_Written instruction_
Return the lines of the data below unchanged, from the line with "Click the Solution '0515' icon" up to and including the line with "click(x=108, y=29)".

_Exercise inputs_
** Start **
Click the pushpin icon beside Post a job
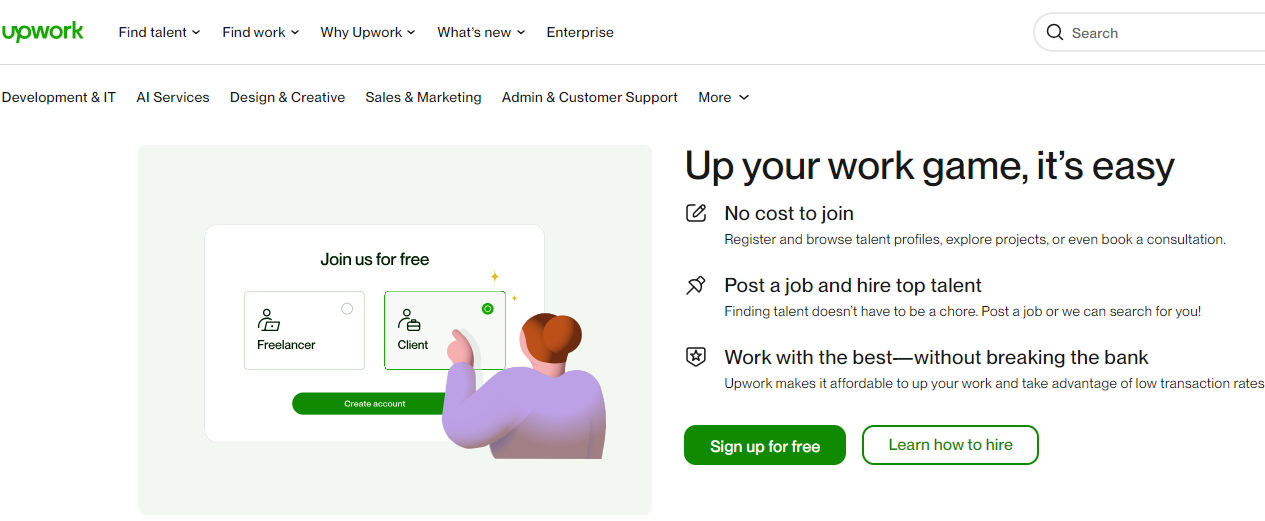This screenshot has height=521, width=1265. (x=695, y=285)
** End **
** Start **
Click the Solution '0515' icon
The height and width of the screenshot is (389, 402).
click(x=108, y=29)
** End **
_Output for this exercise_
Click the Solution '0515' icon
The height and width of the screenshot is (389, 402).
click(x=108, y=29)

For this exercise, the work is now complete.